Alfredo Augusto, um dos pacientes tratados pela MSF, partilhou: “Soube da MSF durante uma sessão de palestras de saúde que deram aqui. O líder comunitário ajudou-me a inscrever-me para a cirurgia. Desde então, tudo melhorou. Voltei a fazer o trabalho que já não conseguia antes, e a minha família também está feliz.”

Em muitas comunidades, os homens com hidrocelo são erroneamente vistos como excessivamente viris devido ao inchaço visível do escroto, uma perceção errada que mascara o sofrimento, o isolamento e as limitações físicas e sociais que enfrentam. Abordar a condição restaurou não só a saúde física e mental, mas também a dignidade e o sentido de normalidade para os afetados.

 

Entre 2022 e 2024:

  • Foram realizadas mais de 1 800 transfusões de sangue para pacientes em necessidade, com, inclusivamente, anemia relacionada com malária grave;
  • Mais de 45 000 consultas médicas foram apoiadas pelas equipas da MSF nos centros de saúde abrangidos;
  • Mais de 102 000 pessoas foram alcançadas através de atividades de promoção da saúde e educação comunitária;
  • Aproximadamente 19 700 casos de doenças tropicais negligenciadas foram diagnosticados e tratados – incluindo mais de 12 000 casos de sarna, mais de 6 300 casos de esquistossomose geniturinária e 856 casos de gilaríase linfática.
  • Também foram realizadas com sucesso 18 cirurgias ao hidrocelo, em 2024, fornecendo um alívio há muito esperado para homens que viveram durante anos com dor, inchaço e estigma.

 

4. Responder atempadamente em tempos de crise

Quando os ciclones Ana, Gombe, Freddy, Fillipo e Jude atingiram a região e a cólera ameaçou propagar-se, a MSF mobilizou-se rapidamente. Em colaboração com as autoridades locais, deslocámos clínicas móveis, distribuímos fornecimentos de emergência para tratamento de águas e instalámos centros de tratamento de cólera com capacidade para tratar centenas de pessoas. Desde formações de preparação até kits de higiene de emergência, a resposta da MSF não se limitou ao desastre em si, mas também aos seus impactos de saúde a longo prazo.

 

5. Um espírito de colaboração e continuidade

Colaboração com a comunidade em Mogovolas, Nampula, Moçambique
A colaboração da comunidade foi fulcral para o desenvolvimento do projeto da MSF. © Lai Ling LEE RODRIGUEZ/MSF, 2024

Embora a presença da MSF em Nampula esteja a chegar ao fim, as ferramentas e o conhecimento permanecerão. Guias de autocuidado para filaríase linfática, comités comunitários orientadores e kits de formação sobre cólera foram adotados pelo Ministério da Saúde para serem ampliados.

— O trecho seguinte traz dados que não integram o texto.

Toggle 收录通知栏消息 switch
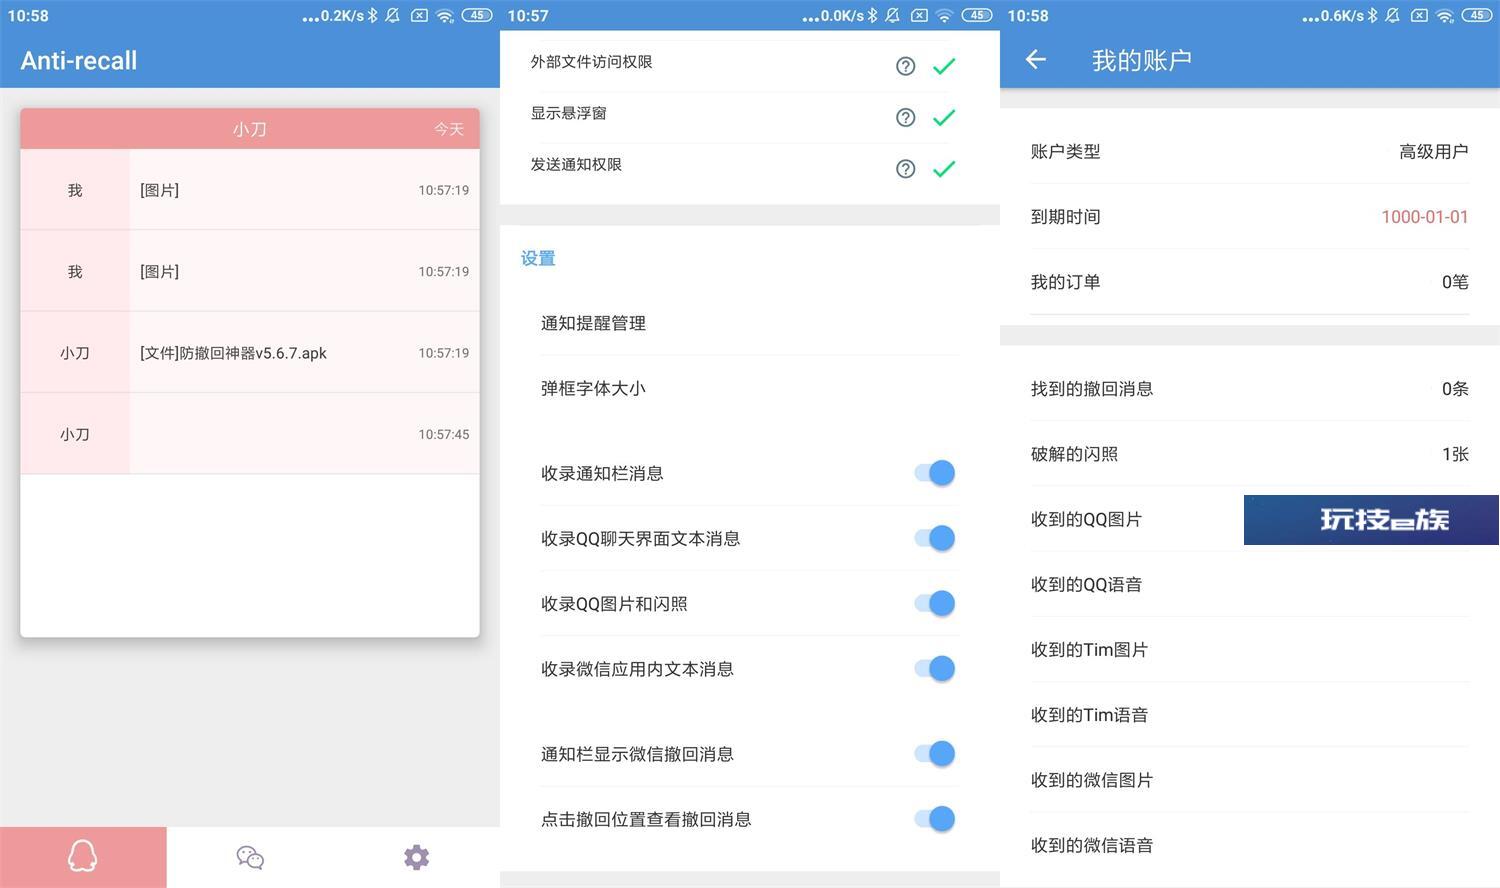Image resolution: width=1500 pixels, height=888 pixels. click(935, 473)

Ao refletir sobre este percurso, o coordenador do projeto da MSF no país, Luis Neira,  deixou uma mensagem:

“Isto foi mais do que um projeto médico: foi um esforço conjunto para restaurar a confiança, a dignidade e a crença de que os cuidados podem chegar mesmo aos locais mais remotos. No entanto, devemos reconhecer que ainda persistem muitos desafios, desde lacunas contínuas no acesso a assistência médica, até à ameaça constante de emergências de saúde relacionadas com o clima. No futuro, será essencial que as entidades nacionais de saúde e parceiros continuem a enfrentar estes desafios através de esforços coordenados e sustentados.”

A MSF continua a prestar ajuda médico-humanitária em Moçambique, com projetos em curso na província de Cabo Delgado. A MSF está também envolvida na preparação e resposta a epidemias, particularmente no que diz respeito a surtos de doenças e emergências causadas por fenómenos meteorológicos extremos. Longe de abandonar o país, a MSF mantém o seu compromisso de adaptar o apoio às necessidades de saúde em evolução de Moçambique, dentro da nossa capacidade e recursos.